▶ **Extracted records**
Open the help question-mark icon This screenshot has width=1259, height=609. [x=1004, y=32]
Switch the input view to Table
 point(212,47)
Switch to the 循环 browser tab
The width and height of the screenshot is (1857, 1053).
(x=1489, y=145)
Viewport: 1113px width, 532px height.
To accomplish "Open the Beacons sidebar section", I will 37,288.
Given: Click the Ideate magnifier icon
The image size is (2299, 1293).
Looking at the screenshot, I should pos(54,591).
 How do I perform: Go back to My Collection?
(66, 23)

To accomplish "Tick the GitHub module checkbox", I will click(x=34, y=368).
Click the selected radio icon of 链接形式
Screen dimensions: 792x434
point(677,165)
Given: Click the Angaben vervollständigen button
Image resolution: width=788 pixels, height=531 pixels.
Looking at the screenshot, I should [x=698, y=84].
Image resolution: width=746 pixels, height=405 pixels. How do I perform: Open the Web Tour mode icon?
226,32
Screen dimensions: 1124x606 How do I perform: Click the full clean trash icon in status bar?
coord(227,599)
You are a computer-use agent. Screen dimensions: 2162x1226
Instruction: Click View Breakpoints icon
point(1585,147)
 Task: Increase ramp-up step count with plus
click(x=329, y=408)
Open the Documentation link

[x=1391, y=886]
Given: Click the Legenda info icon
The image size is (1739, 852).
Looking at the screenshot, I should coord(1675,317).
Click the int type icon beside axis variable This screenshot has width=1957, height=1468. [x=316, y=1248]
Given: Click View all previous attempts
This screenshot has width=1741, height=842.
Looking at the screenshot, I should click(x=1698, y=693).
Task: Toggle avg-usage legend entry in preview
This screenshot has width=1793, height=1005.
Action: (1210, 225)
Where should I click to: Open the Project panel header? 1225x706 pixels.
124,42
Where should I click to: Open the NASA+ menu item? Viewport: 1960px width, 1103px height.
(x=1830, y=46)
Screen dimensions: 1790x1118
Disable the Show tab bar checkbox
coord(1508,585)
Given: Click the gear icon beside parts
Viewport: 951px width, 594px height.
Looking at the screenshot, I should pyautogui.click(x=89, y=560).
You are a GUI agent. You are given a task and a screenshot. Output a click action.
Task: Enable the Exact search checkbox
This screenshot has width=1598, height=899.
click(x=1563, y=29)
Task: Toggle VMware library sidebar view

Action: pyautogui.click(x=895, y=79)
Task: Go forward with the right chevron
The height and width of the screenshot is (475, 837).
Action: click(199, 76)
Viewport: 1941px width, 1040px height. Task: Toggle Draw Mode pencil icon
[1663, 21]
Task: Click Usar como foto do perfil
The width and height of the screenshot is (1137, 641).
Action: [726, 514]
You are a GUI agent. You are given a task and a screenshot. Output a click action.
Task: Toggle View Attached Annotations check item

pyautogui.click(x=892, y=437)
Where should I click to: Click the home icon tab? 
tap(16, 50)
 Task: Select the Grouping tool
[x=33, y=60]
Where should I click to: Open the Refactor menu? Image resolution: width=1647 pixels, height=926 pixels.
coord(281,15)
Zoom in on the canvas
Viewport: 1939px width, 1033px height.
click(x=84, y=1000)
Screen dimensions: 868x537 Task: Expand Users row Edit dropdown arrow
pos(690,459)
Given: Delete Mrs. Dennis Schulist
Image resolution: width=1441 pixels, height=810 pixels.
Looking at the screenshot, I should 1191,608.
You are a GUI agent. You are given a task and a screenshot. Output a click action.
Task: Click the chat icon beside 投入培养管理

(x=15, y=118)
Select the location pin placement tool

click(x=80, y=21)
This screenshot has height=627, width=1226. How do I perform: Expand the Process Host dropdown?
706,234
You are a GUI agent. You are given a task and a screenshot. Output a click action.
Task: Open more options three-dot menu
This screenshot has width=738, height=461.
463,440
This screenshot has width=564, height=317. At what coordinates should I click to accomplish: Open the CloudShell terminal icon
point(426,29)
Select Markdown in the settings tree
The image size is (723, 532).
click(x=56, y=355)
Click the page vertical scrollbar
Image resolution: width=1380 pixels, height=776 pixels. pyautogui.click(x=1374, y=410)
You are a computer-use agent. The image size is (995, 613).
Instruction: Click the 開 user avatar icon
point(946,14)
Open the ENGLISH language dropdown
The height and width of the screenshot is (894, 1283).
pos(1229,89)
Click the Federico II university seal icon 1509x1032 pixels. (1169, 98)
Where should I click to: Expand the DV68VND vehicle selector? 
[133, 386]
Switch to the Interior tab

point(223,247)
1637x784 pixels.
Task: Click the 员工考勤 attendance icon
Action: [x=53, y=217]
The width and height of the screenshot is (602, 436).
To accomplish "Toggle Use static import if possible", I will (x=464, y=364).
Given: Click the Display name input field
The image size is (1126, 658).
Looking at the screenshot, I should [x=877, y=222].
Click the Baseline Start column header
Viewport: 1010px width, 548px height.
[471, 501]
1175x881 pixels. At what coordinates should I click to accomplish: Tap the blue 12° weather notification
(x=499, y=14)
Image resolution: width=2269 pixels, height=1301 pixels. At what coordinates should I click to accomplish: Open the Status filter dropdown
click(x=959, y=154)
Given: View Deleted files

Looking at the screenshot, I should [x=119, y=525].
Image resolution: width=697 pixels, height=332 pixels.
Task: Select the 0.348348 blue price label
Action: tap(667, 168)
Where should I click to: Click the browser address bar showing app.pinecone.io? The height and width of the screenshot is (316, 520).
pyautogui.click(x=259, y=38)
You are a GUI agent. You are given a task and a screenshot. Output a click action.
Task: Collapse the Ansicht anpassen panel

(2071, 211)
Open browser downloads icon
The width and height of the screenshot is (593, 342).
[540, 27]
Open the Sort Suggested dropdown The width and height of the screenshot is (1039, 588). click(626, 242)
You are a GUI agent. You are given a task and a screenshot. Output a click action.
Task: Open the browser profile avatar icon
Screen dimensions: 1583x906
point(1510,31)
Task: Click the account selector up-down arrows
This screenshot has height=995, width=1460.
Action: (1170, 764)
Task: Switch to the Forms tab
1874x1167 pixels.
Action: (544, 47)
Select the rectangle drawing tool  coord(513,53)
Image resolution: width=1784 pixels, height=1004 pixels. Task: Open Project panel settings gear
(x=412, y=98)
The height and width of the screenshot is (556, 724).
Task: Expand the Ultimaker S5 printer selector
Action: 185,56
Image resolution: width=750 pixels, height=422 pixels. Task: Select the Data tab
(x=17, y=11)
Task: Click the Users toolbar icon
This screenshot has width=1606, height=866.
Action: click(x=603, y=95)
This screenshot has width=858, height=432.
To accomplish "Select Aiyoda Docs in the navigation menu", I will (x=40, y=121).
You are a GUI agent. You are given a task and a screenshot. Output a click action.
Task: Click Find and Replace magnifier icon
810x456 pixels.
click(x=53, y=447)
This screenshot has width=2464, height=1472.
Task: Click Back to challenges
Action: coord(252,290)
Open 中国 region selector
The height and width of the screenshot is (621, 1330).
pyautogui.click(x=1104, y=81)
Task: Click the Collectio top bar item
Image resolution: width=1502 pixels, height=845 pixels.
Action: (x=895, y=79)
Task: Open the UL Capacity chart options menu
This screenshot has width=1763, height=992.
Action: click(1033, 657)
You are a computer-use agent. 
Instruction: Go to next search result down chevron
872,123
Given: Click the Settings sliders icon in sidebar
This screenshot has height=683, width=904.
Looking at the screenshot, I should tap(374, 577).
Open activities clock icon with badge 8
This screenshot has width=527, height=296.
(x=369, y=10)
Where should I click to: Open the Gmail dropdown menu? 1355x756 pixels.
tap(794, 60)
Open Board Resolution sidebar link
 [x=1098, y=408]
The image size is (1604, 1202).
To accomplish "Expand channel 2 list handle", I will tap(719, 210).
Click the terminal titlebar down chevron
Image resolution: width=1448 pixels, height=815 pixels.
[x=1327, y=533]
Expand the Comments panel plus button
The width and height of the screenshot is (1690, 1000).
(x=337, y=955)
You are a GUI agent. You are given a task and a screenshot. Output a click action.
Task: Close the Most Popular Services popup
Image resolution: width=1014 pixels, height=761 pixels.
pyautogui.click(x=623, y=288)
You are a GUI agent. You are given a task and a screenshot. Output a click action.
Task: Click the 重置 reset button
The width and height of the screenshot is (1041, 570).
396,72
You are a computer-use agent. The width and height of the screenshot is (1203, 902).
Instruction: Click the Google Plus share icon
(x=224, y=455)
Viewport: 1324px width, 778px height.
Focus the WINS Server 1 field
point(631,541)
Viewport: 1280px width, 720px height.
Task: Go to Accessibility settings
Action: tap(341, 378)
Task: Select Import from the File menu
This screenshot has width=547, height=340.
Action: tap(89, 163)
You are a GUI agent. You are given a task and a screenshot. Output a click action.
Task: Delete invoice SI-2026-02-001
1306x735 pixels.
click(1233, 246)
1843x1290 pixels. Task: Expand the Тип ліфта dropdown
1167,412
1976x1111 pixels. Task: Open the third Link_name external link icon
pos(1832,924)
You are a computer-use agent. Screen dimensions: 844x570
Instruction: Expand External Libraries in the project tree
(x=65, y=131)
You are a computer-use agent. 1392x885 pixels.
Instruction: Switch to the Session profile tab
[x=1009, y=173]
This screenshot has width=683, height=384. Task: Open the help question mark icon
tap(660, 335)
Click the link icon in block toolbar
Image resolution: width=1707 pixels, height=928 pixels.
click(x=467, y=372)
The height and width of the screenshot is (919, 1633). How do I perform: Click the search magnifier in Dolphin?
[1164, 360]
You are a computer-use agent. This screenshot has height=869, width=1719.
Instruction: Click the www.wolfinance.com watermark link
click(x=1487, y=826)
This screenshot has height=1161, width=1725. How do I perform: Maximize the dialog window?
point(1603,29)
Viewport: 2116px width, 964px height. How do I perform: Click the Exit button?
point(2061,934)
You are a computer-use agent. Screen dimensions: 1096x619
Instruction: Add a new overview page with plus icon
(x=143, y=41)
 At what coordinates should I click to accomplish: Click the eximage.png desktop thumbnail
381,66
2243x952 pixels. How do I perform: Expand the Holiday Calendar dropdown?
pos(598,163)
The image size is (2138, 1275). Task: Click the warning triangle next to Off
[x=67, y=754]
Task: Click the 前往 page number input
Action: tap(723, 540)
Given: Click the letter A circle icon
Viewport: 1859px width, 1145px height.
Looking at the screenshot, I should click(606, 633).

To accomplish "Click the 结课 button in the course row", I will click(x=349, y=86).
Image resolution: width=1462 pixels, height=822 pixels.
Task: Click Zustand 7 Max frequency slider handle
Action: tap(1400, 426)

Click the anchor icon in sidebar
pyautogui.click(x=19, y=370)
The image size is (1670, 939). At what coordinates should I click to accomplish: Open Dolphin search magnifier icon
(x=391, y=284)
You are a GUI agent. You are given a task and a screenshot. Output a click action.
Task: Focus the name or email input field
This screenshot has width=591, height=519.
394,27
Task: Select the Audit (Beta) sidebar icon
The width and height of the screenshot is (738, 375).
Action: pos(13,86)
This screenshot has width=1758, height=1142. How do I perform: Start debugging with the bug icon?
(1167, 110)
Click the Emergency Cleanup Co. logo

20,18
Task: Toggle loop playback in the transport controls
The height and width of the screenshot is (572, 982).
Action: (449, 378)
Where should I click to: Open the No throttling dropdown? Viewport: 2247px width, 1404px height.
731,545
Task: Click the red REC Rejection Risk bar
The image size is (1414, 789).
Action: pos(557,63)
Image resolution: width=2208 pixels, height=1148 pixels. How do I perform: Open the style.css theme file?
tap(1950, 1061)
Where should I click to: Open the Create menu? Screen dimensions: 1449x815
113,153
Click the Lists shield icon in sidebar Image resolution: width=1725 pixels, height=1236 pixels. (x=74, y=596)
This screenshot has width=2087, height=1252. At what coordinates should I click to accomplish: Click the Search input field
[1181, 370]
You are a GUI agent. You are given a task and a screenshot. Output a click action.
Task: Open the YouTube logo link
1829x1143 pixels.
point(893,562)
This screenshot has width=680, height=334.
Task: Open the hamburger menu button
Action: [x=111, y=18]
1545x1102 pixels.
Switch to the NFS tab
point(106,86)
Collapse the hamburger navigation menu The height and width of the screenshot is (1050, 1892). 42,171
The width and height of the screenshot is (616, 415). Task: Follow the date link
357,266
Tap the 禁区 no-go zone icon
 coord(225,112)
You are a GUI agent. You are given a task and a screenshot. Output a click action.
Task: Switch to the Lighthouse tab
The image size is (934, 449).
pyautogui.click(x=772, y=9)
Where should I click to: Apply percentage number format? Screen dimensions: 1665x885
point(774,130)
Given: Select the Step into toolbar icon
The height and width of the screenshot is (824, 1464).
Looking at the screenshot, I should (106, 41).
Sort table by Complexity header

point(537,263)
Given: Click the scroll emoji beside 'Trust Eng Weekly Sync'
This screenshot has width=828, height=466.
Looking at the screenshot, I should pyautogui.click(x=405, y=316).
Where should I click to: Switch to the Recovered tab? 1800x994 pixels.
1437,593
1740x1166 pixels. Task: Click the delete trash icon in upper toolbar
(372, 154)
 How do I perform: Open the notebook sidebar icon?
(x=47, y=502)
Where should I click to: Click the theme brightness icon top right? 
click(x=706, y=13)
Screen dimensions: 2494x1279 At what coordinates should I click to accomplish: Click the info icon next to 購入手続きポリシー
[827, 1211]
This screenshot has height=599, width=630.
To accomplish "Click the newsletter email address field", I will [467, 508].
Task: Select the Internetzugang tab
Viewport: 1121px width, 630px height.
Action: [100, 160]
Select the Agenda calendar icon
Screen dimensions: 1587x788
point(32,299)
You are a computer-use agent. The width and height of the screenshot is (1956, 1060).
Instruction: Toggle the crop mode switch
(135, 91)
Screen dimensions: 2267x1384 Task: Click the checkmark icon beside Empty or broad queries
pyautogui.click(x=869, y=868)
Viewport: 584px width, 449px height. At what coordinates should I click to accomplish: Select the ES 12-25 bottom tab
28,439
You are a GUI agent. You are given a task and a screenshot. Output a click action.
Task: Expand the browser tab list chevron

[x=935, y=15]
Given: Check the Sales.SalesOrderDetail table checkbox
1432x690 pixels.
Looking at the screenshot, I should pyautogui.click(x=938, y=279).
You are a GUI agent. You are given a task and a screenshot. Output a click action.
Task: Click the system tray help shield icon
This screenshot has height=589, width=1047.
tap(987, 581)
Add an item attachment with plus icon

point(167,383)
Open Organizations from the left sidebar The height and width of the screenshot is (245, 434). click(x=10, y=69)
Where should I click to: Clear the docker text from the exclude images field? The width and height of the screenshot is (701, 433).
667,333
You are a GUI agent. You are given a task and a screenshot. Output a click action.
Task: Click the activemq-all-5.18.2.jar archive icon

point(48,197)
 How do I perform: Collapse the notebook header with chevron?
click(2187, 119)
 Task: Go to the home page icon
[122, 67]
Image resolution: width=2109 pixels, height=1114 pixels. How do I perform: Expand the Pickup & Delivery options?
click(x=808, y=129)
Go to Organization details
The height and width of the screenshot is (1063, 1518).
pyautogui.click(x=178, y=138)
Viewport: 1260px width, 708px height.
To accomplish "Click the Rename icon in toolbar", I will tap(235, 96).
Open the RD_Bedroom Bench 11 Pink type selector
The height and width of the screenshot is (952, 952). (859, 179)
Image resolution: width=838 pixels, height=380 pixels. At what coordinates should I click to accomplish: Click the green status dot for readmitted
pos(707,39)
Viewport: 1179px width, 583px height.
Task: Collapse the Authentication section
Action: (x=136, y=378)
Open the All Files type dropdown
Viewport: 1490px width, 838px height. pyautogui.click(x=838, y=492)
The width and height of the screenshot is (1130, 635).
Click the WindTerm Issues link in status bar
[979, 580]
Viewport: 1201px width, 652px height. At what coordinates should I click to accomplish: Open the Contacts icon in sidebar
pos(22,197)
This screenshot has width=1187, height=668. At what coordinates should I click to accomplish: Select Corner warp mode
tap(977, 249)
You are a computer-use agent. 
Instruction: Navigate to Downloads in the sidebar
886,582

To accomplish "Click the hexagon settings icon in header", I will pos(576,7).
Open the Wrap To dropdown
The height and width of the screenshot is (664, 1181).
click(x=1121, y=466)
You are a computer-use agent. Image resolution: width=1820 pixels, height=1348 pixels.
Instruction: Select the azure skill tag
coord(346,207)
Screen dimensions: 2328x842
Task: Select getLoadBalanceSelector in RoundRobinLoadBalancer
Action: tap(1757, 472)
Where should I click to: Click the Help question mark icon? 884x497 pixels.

▶ **Exercise**
Every line above that holds the word "navigation" is to be found and copied.

▶ **Exercise solution**
To accomplish "Select Aiyoda Docs in the navigation menu", I will (x=40, y=121).
Collapse the hamburger navigation menu The height and width of the screenshot is (1050, 1892). 42,171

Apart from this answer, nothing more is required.